If you have installed packages with pip from inside your conda env, you will need to add a few steps to record these requirements. ekiwi111 on GitHub provides the following useful code snippet:

# Extract installed pip packages
pip_packages=$(conda env export | grep -A9999 ".*- pip:" | grep -v "^prefix: ")

# Export conda environment without builds, and append pip packages
conda env export --from-history | grep -v "^prefix: " > new-environment.yml
echo "$pip_packages" >> new-environment.yml

For more flexibility in pip package versions, we can modify this to cut the pip version numbers out:

# Extract installed pip packages
pip_packages=$(conda env export | grep -A9999 ".*- pip:" | grep -v "^prefix: " | cut -f1 -d"=")

# Export conda environment without builds, and append pip packages
conda env export --from-history | grep -v "^prefix: " > new-environment.yml
echo "$pip_packages" >> new-environment.yml

A possible workflow

It’s often a good idea to both create a robust record of your work using conda env export > environment.yml (or some sensible environment file name) and then a more user-friendly one that makes use of the --from-history flag or the code snippets above (again, called something distinct and sensible).

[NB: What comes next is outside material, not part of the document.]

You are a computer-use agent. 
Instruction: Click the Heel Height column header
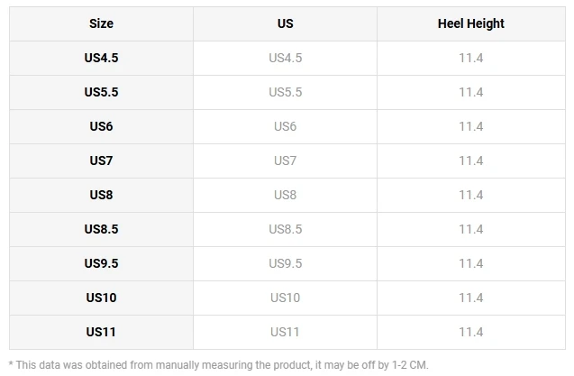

This means you have a detailed record of the exact environment that was used to create your code, and so if down the line someone fails to reproduce your results, they can look at the versions of libraries you used to see if they can track down the discrepancies.

At the same time, you have an easy-to-use yml file that you can point to in your documentation and include along some example Python scripts to help other researchers get up and running and using your code quickly.

Summary

There are many, many different tools to manage and record dependencies and packages in Python; conda is just one (very popular) option of many. There are also many different schools of thought on how you should record dependencies; the above is just a workflow that has worked for me in the past, that I think balances practical reuseability (by peers who would like to use your code) and theoretical reproducibility (where the exact conditions of your research can theoretically be recreated).

In a future post, I hope to delve into balancing a development environment (which you use while writing your Python code, for linting and packaging it) and a production/research environment (that you use when conducting research), and how the pyproject.toml file format can help. If you’d like a sneak preview, you can look at some of my course notes here.

What tools do you use to manage packages? What solutions have you found to sharing your research environment? Does your research group have a preferred approach or does each researcher use their own preferred tools?